> Work order: Please output each entry in the material beneath exactly as shown.

> Working data:
_ _ _ _ _

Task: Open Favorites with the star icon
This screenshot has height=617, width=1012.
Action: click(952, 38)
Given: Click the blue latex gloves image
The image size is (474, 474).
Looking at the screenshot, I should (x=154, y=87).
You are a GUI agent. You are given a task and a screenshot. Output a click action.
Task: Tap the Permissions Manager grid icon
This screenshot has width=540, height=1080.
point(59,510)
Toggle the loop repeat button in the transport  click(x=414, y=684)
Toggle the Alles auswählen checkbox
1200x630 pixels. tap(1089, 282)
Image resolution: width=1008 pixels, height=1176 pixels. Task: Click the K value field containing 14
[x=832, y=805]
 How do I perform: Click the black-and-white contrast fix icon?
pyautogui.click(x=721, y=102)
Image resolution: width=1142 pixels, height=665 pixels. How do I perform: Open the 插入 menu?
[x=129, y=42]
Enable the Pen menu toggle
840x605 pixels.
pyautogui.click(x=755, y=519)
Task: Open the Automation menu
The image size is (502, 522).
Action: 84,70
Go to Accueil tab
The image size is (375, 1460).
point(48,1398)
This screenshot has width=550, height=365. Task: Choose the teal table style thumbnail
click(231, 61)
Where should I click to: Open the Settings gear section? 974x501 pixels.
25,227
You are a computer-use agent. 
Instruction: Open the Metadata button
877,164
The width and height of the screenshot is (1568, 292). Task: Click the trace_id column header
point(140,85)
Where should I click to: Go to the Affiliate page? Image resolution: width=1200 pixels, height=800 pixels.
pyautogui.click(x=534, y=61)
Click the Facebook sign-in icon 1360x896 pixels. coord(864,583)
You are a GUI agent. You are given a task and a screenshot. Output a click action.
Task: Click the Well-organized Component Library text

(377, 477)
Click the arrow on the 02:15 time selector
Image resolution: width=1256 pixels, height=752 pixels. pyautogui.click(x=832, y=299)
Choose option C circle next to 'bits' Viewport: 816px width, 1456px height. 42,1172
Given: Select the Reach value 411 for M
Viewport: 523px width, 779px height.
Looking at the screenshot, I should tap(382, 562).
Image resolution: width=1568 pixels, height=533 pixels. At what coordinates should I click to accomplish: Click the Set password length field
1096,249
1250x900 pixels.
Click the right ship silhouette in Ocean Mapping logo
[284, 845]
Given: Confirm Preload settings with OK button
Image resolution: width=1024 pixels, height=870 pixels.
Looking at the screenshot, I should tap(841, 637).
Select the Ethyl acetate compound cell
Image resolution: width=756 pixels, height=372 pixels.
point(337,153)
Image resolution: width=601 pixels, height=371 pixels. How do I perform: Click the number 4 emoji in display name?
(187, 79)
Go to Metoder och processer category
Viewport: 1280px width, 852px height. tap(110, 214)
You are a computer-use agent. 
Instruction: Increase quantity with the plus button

_ _ _ _ _

> Answer space:
Task: Open Favorites with the star icon
This screenshot has height=617, width=1012.
Action: click(952, 38)
Given: Click the blue latex gloves image
The image size is (474, 474).
Looking at the screenshot, I should (x=154, y=87).
You are a GUI agent. You are given a task and a screenshot. Output a click action.
Task: Tap the Permissions Manager grid icon
This screenshot has width=540, height=1080.
point(59,510)
Toggle the loop repeat button in the transport  click(x=414, y=684)
Toggle the Alles auswählen checkbox
1200x630 pixels. tap(1089, 282)
Image resolution: width=1008 pixels, height=1176 pixels. Task: Click the K value field containing 14
[x=832, y=805]
 How do I perform: Click the black-and-white contrast fix icon?
pyautogui.click(x=721, y=102)
Image resolution: width=1142 pixels, height=665 pixels. How do I perform: Open the 插入 menu?
[x=129, y=42]
Enable the Pen menu toggle
840x605 pixels.
pyautogui.click(x=755, y=519)
Task: Open the Automation menu
The image size is (502, 522).
Action: 84,70
Go to Accueil tab
The image size is (375, 1460).
point(48,1398)
This screenshot has width=550, height=365. Task: Choose the teal table style thumbnail
click(231, 61)
Where should I click to: Open the Settings gear section? 974x501 pixels.
25,227
You are a computer-use agent. 
Instruction: Open the Metadata button
877,164
The width and height of the screenshot is (1568, 292). Task: Click the trace_id column header
point(140,85)
Where should I click to: Go to the Affiliate page? Image resolution: width=1200 pixels, height=800 pixels.
pyautogui.click(x=534, y=61)
Click the Facebook sign-in icon 1360x896 pixels. coord(864,583)
You are a GUI agent. You are given a task and a screenshot. Output a click action.
Task: Click the Well-organized Component Library text

(377, 477)
Click the arrow on the 02:15 time selector
Image resolution: width=1256 pixels, height=752 pixels. pyautogui.click(x=832, y=299)
Choose option C circle next to 'bits' Viewport: 816px width, 1456px height. 42,1172
Given: Select the Reach value 411 for M
Viewport: 523px width, 779px height.
Looking at the screenshot, I should tap(382, 562).
Image resolution: width=1568 pixels, height=533 pixels. At what coordinates should I click to accomplish: Click the Set password length field
1096,249
1250x900 pixels.
Click the right ship silhouette in Ocean Mapping logo
[284, 845]
Given: Confirm Preload settings with OK button
Image resolution: width=1024 pixels, height=870 pixels.
Looking at the screenshot, I should tap(841, 637).
Select the Ethyl acetate compound cell
Image resolution: width=756 pixels, height=372 pixels.
point(337,153)
Image resolution: width=601 pixels, height=371 pixels. How do I perform: Click the number 4 emoji in display name?
(187, 79)
Go to Metoder och processer category
Viewport: 1280px width, 852px height. tap(110, 214)
You are a computer-use agent. 
Instruction: Increase quantity with the plus button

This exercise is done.